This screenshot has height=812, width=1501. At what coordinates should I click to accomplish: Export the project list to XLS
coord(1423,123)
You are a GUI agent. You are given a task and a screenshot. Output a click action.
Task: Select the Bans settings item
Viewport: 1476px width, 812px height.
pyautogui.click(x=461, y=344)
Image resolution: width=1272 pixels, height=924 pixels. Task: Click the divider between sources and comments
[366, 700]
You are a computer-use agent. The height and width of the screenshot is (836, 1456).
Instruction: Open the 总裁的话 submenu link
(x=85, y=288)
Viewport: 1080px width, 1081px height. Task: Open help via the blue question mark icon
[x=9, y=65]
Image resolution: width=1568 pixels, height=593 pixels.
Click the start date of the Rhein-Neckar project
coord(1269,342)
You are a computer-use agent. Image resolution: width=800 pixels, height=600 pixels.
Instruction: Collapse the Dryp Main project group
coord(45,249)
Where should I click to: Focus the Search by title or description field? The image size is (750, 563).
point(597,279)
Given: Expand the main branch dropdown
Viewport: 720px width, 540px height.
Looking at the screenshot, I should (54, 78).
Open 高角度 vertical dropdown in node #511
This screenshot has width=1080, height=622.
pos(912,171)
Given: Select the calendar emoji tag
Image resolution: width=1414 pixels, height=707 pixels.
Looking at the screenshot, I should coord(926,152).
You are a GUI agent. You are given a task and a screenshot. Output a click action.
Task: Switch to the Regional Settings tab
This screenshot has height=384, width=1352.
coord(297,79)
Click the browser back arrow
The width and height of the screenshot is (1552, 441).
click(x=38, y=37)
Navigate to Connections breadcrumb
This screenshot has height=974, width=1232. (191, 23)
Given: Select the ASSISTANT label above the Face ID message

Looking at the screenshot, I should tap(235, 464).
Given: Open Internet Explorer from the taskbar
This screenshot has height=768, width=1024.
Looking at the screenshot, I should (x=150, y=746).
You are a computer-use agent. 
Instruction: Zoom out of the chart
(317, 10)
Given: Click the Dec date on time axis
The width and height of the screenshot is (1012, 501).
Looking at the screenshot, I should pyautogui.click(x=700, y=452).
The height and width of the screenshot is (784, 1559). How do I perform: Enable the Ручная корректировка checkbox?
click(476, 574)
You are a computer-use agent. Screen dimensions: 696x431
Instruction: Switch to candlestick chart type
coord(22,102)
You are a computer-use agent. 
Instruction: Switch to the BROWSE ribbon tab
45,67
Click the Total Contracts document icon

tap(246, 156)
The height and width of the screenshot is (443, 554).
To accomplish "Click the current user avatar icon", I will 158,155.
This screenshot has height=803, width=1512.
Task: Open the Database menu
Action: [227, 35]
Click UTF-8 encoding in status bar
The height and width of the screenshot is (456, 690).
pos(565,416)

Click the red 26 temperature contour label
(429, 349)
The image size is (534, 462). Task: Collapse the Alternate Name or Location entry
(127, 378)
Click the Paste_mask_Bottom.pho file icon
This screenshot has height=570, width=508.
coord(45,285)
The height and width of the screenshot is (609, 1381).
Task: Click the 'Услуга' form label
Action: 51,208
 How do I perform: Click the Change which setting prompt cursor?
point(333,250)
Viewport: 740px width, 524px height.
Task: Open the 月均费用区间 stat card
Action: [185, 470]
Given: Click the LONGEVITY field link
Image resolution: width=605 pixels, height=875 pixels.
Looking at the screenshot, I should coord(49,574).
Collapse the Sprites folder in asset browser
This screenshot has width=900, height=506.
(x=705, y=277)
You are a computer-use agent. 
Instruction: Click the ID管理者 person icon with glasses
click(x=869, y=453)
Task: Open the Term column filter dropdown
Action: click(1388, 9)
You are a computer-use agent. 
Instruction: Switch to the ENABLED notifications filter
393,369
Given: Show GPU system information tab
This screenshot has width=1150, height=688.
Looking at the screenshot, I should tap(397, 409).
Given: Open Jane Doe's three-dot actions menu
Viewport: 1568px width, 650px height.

○ ○ ○

#### SET PROBLEM:
Put every line of the data above into a numbered list, leaving out any blank lines.

#### WRITTEN SOLUTION:
1. This screenshot has height=812, width=1501. At what coordinates should I click to accomplish: Export the project list to XLS
2. coord(1423,123)
3. You are a GUI agent. You are given a task and a screenshot. Output a click action.
4. Task: Select the Bans settings item
5. Viewport: 1476px width, 812px height.
6. pyautogui.click(x=461, y=344)
7. Image resolution: width=1272 pixels, height=924 pixels. Task: Click the divider between sources and comments
8. [366, 700]
9. You are a computer-use agent. The height and width of the screenshot is (836, 1456).
10. Instruction: Open the 总裁的话 submenu link
11. (x=85, y=288)
12. Viewport: 1080px width, 1081px height. Task: Open help via the blue question mark icon
13. [x=9, y=65]
14. Image resolution: width=1568 pixels, height=593 pixels.
15. Click the start date of the Rhein-Neckar project
16. coord(1269,342)
17. You are a computer-use agent. Image resolution: width=800 pixels, height=600 pixels.
18. Instruction: Collapse the Dryp Main project group
19. coord(45,249)
20. Where should I click to: Focus the Search by title or description field? The image size is (750, 563).
21. point(597,279)
22. Given: Expand the main branch dropdown
23. Viewport: 720px width, 540px height.
24. Looking at the screenshot, I should (54, 78).
25. Open 高角度 vertical dropdown in node #511
26. This screenshot has width=1080, height=622.
27. pos(912,171)
28. Given: Select the calendar emoji tag
29. Image resolution: width=1414 pixels, height=707 pixels.
30. Looking at the screenshot, I should coord(926,152).
31. You are a GUI agent. You are given a task and a screenshot. Output a click action.
32. Task: Switch to the Regional Settings tab
33. This screenshot has height=384, width=1352.
34. coord(297,79)
35. Click the browser back arrow
36. The width and height of the screenshot is (1552, 441).
37. click(x=38, y=37)
38. Navigate to Connections breadcrumb
39. This screenshot has height=974, width=1232. (191, 23)
40. Given: Select the ASSISTANT label above the Face ID message
41. Looking at the screenshot, I should tap(235, 464).
42. Given: Open Internet Explorer from the taskbar
43. This screenshot has height=768, width=1024.
44. Looking at the screenshot, I should (x=150, y=746).
45. You are a computer-use agent. 
46. Instruction: Zoom out of the chart
47. (317, 10)
48. Given: Click the Dec date on time axis
49. The width and height of the screenshot is (1012, 501).
50. Looking at the screenshot, I should pyautogui.click(x=700, y=452).
51. The height and width of the screenshot is (784, 1559). How do I perform: Enable the Ручная корректировка checkbox?
52. click(476, 574)
53. You are a computer-use agent. Screen dimensions: 696x431
54. Instruction: Switch to candlestick chart type
55. coord(22,102)
56. You are a computer-use agent. 
57. Instruction: Switch to the BROWSE ribbon tab
58. 45,67
59. Click the Total Contracts document icon
60. tap(246, 156)
61. The height and width of the screenshot is (443, 554).
62. To accomplish "Click the current user avatar icon", I will 158,155.
63. This screenshot has height=803, width=1512.
64. Task: Open the Database menu
65. Action: [227, 35]
66. Click UTF-8 encoding in status bar
67. The height and width of the screenshot is (456, 690).
68. pos(565,416)
69. Click the red 26 temperature contour label
70. (429, 349)
71. The image size is (534, 462). Task: Collapse the Alternate Name or Location entry
72. (127, 378)
73. Click the Paste_mask_Bottom.pho file icon
74. This screenshot has height=570, width=508.
75. coord(45,285)
76. The height and width of the screenshot is (609, 1381).
77. Task: Click the 'Услуга' form label
78. Action: 51,208
79.  How do I perform: Click the Change which setting prompt cursor?
80. point(333,250)
81. Viewport: 740px width, 524px height.
82. Task: Open the 月均费用区间 stat card
83. Action: [185, 470]
84. Given: Click the LONGEVITY field link
85. Image resolution: width=605 pixels, height=875 pixels.
86. Looking at the screenshot, I should coord(49,574).
87. Collapse the Sprites folder in asset browser
88. This screenshot has width=900, height=506.
89. (x=705, y=277)
90. You are a computer-use agent. 
91. Instruction: Click the ID管理者 person icon with glasses
92. click(x=869, y=453)
93. Task: Open the Term column filter dropdown
94. Action: click(1388, 9)
95. You are a computer-use agent. 
96. Instruction: Switch to the ENABLED notifications filter
97. 393,369
98. Given: Show GPU system information tab
99. This screenshot has width=1150, height=688.
100. Looking at the screenshot, I should tap(397, 409).
101. Given: Open Jane Doe's three-dot actions menu
102. Viewport: 1568px width, 650px height.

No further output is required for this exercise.